Deep cuts in beet prices proposed for sugar reform
DEEP cuts in beet prices and an industry funded restructuring scheme form the basis of reform proposals for the sugar regime formally tabled by EU commissioners in Brussels today (Wednesday, June 22).
In line with previous leaks, the commission is seeking a 39% cut in the sugar price to €385/t (£258/t) and a 43% drop in the beet price to €25.5/t (£17/t).
These will impact over two years starting in 2006/07, with compensation to growers set at 60% of the price fall.
The reform has been made necessary by the impending flood of imports under the everything-but-arms agreement, and the recent WTO ruling that substantial parts of the EU’s subsidised exports were illegal.
The commission has estimated that the price cuts will lead to EU sugar production falling from 20m tonnes to 12.4m tonnes by 2012.
There will be no compulsory quota cuts. But there will be an industry funded restructuring scheme to encourage the EU’s least efficient processors to quit.

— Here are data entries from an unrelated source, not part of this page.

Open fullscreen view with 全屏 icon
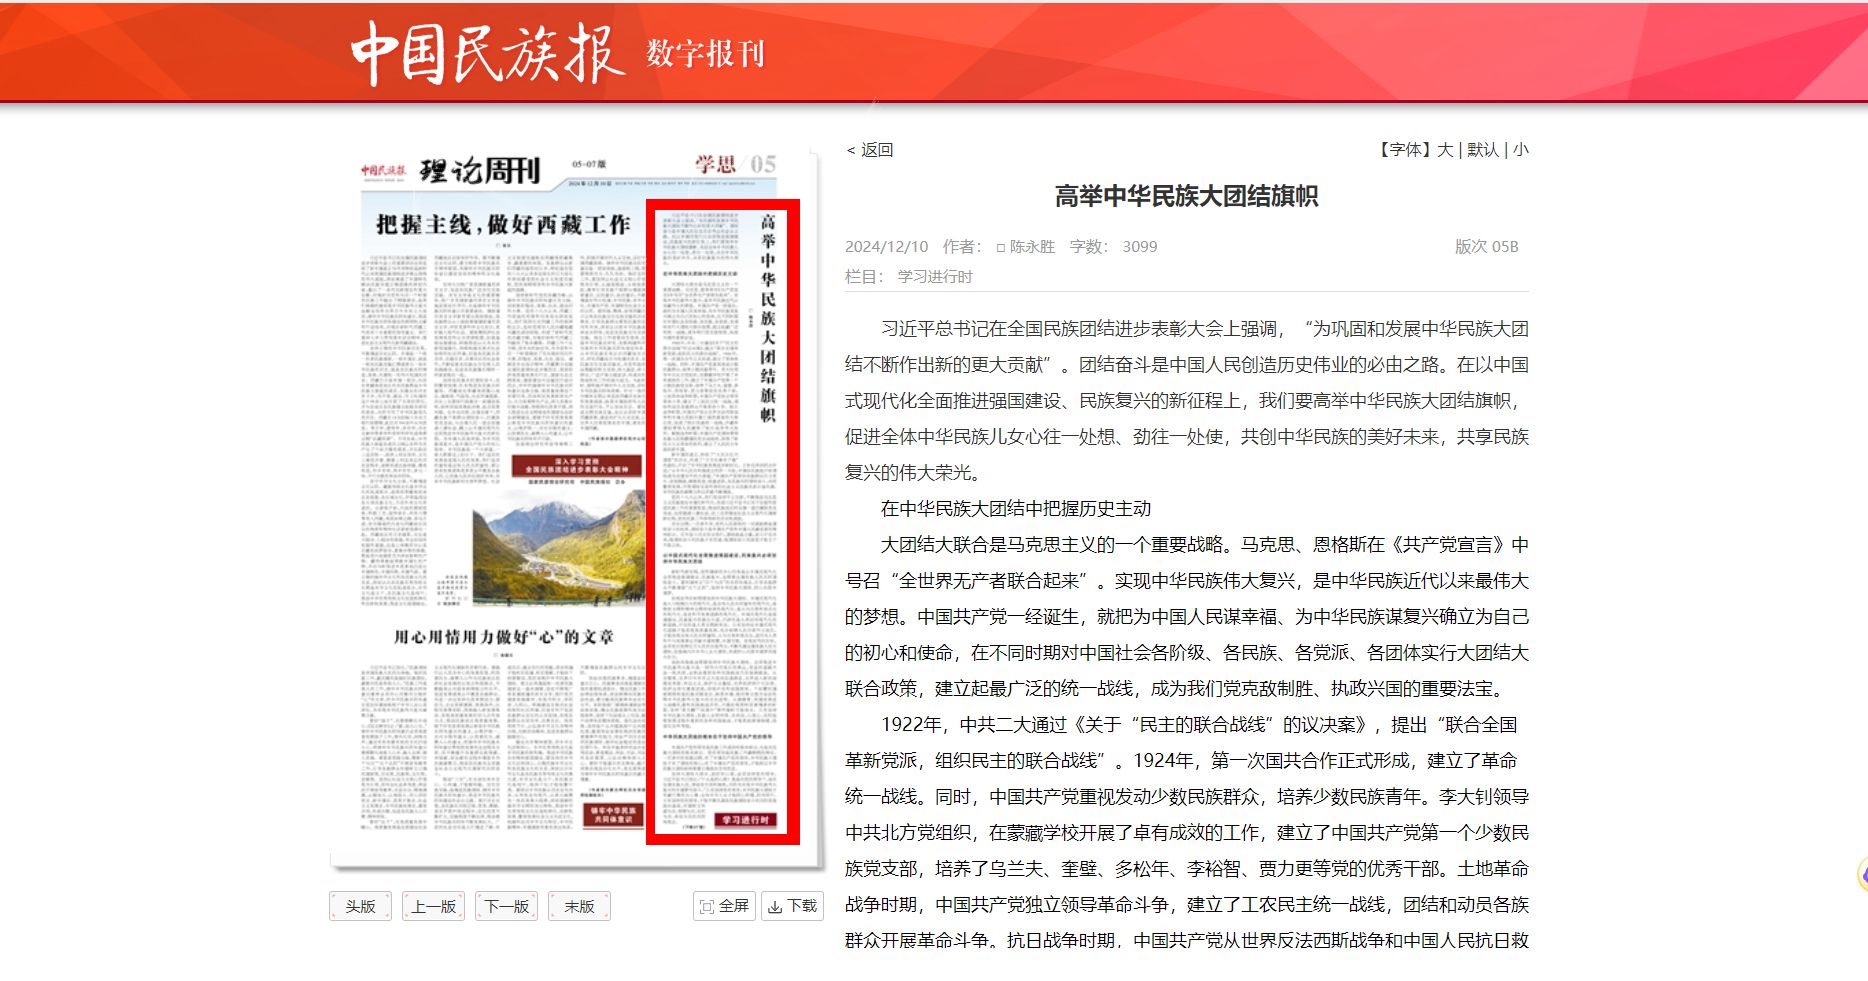 click(724, 906)
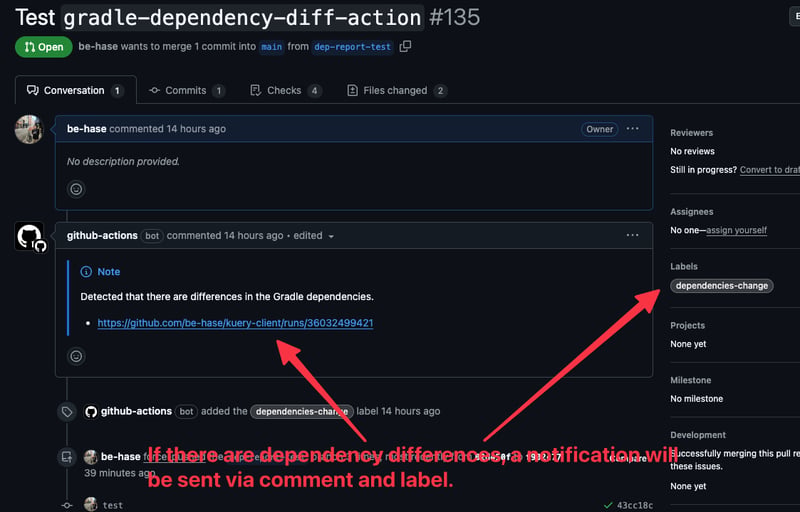The image size is (800, 512).
Task: Click the Convert to draft link
Action: [x=770, y=170]
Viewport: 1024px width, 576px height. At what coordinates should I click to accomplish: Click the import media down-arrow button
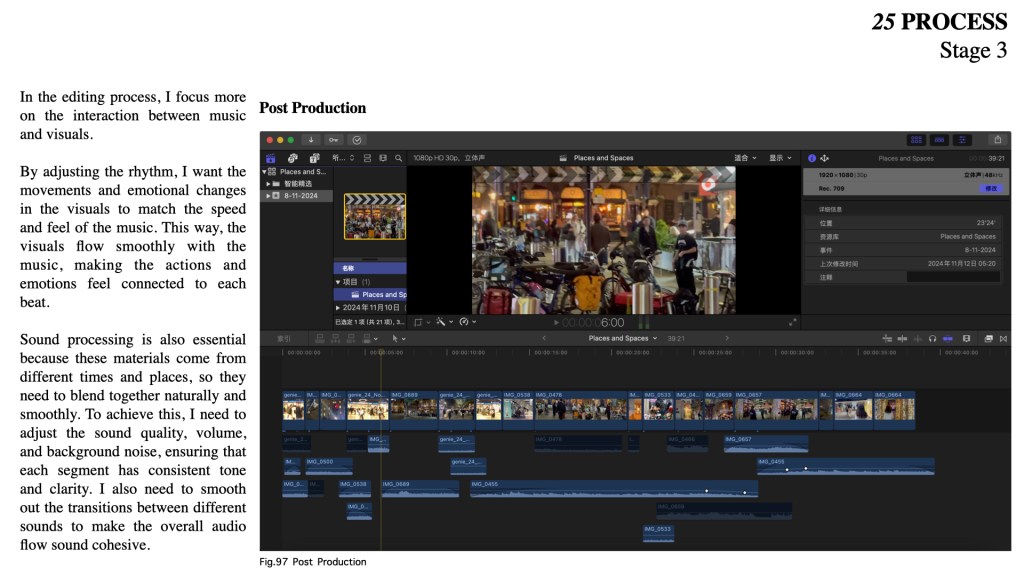[312, 140]
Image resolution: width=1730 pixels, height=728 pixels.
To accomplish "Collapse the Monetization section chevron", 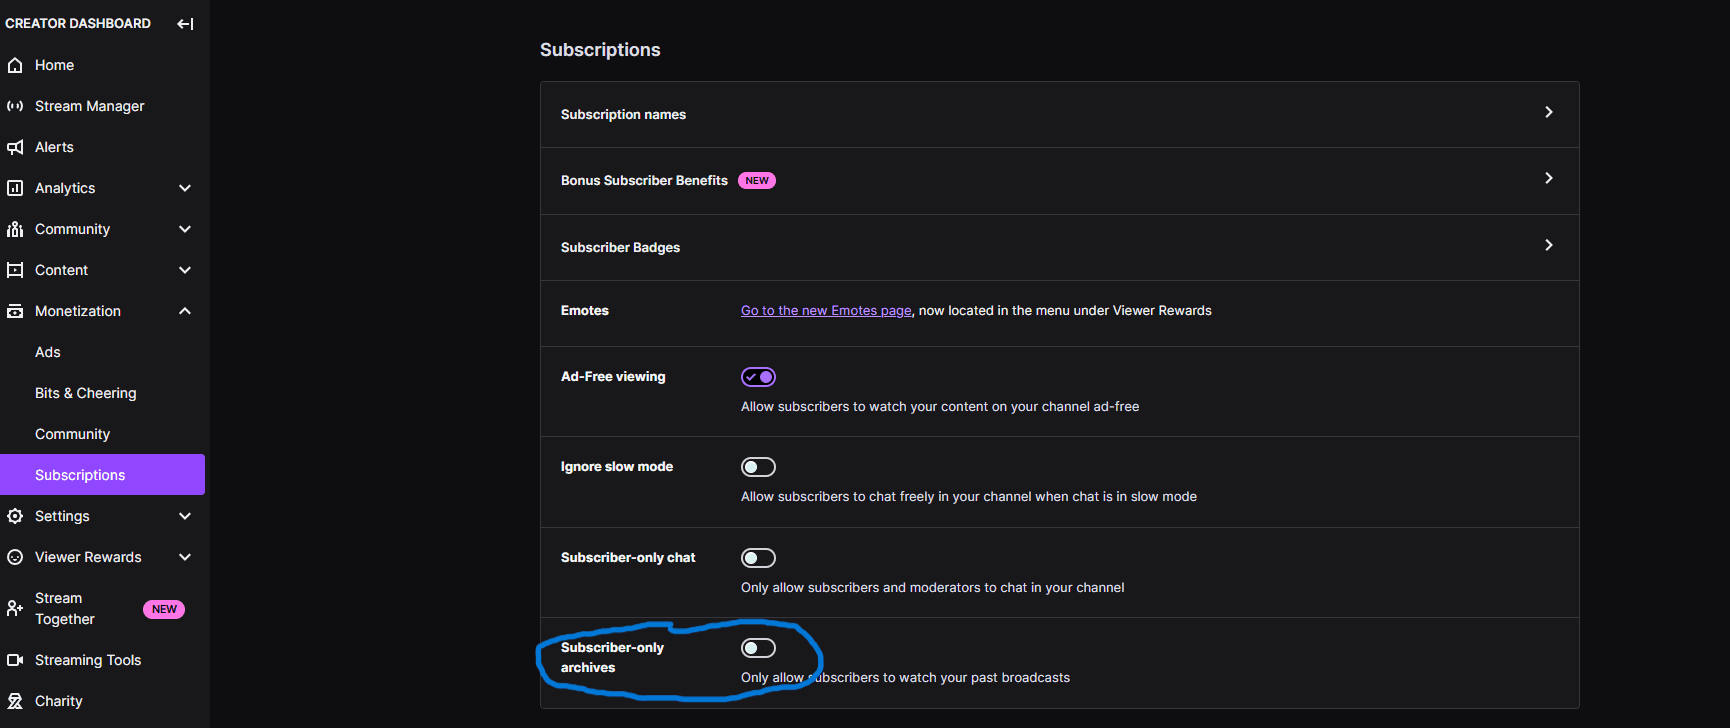I will pos(185,311).
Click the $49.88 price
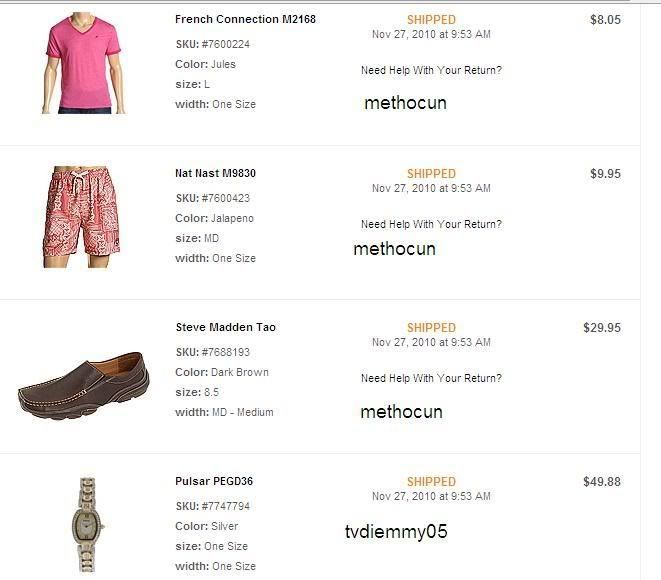The image size is (661, 580). (602, 481)
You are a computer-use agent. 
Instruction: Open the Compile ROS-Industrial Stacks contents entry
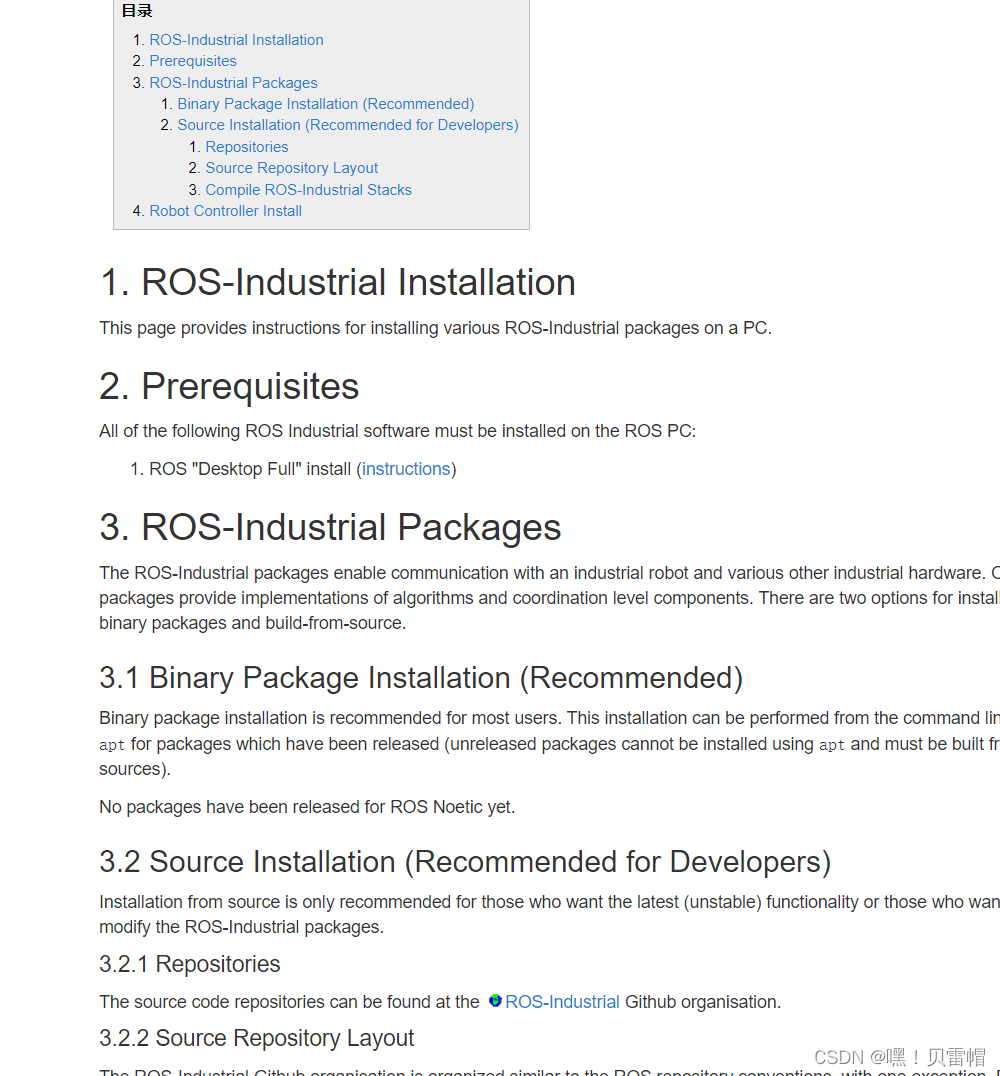point(308,189)
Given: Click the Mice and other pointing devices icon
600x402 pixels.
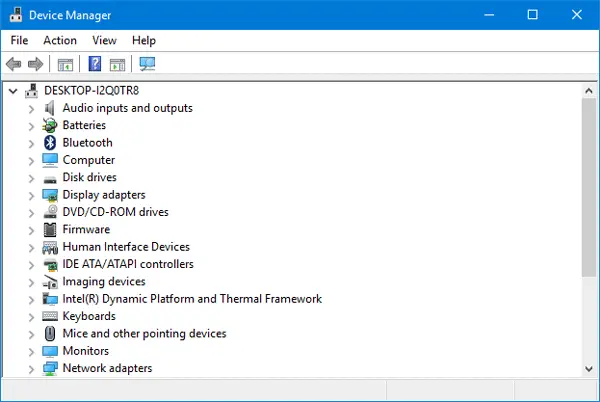Looking at the screenshot, I should (x=50, y=334).
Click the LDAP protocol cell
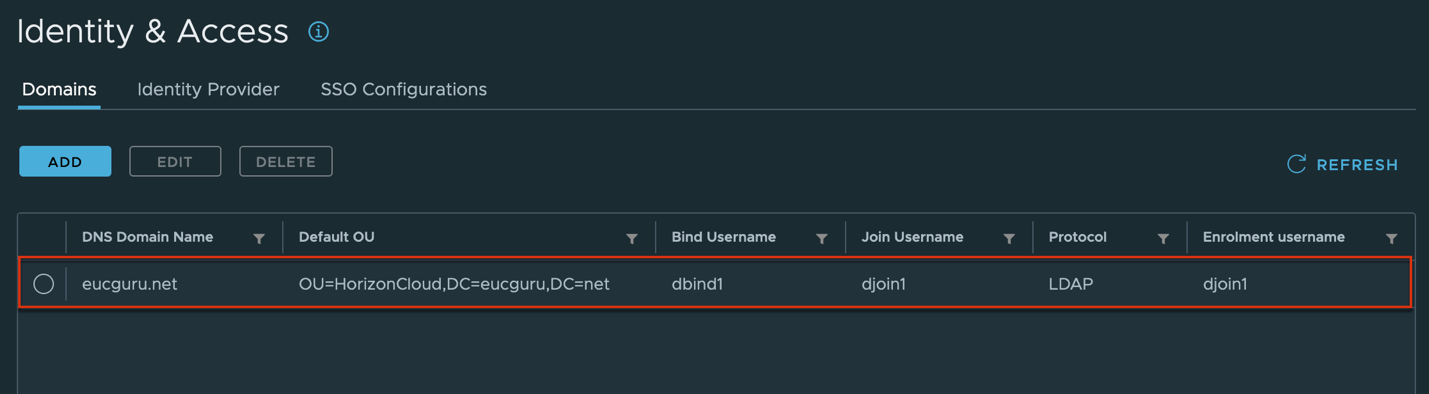 click(x=1070, y=284)
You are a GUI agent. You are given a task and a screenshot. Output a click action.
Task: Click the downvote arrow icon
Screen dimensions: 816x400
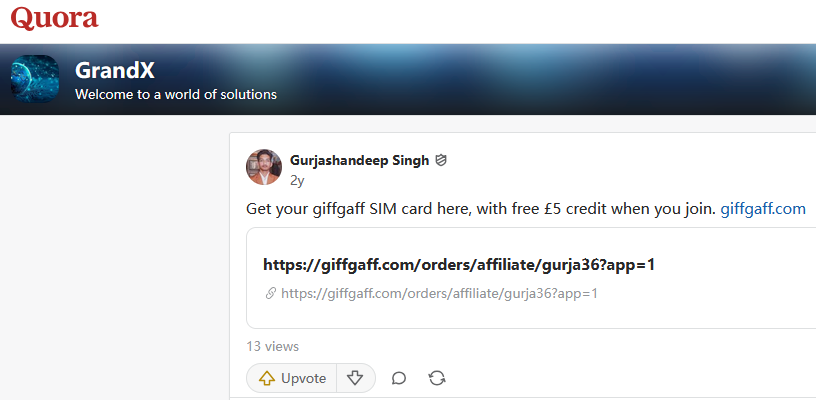tap(355, 378)
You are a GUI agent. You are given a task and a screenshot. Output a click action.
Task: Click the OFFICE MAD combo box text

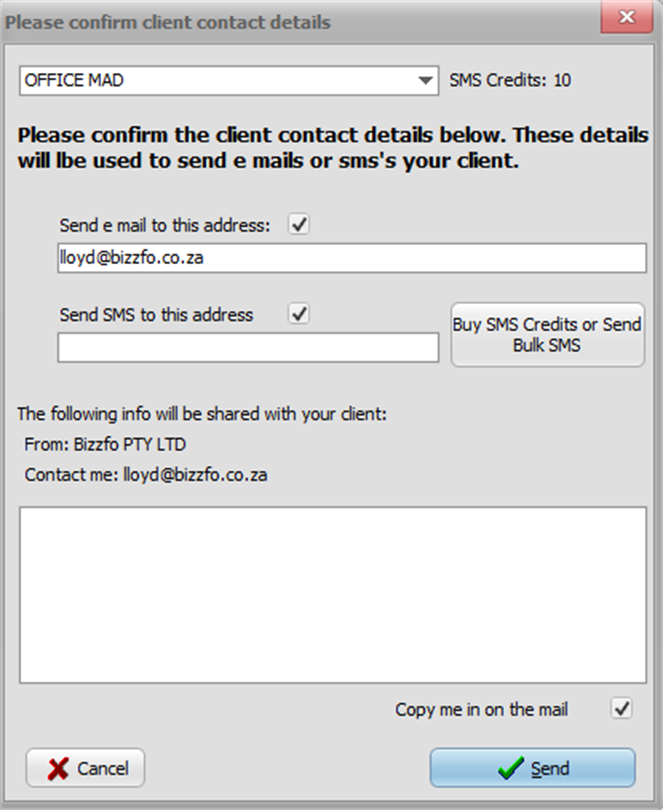[x=200, y=81]
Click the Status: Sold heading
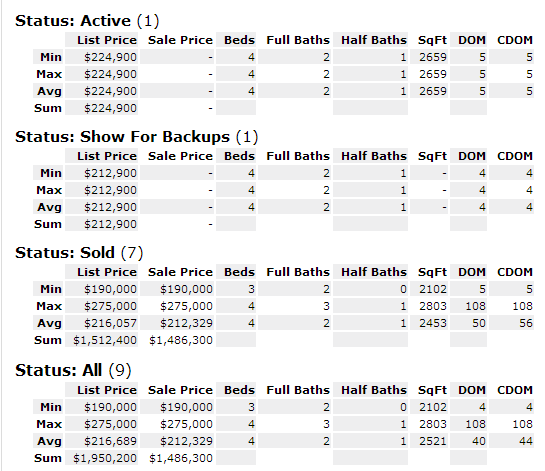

This will pay some €730/t (£489/t) in the first year to encourage factories to close and to surrender their quota.
By year four the rate will have dropped to €420/t (£281/t).
The scheme will be funded by a levy on quota holders, decreasing over three years.
A and B quota will be merged, while the cross border movement of quota has been abandoned in the final proposal.
But the commission is offering up to 1m tonnes of C quota for member states to purchase at the same €730/t (£489/t) as applies to restructuring.
Around 8% of this will be available to the UK.
The EU produced around 3m tonnes of C quota last year, so the 1m tonnes now available will still contribute to a net reduction in output.
Sugar beet is also being counted as a non-food crop for set-aside land and will be eligible for a €45/t (£30/t) energy premium.
Growers have reacted with deep concern to the announcement.
Lincolnshire grower Mark Ireland predicted that 75% of UK growers could be forced out of production unless the price cuts were reduced.
And Andrew Symonds from Worcestershire said that, if the compensation is included in the single farm payment, the sums available to growers would be grossly diluted.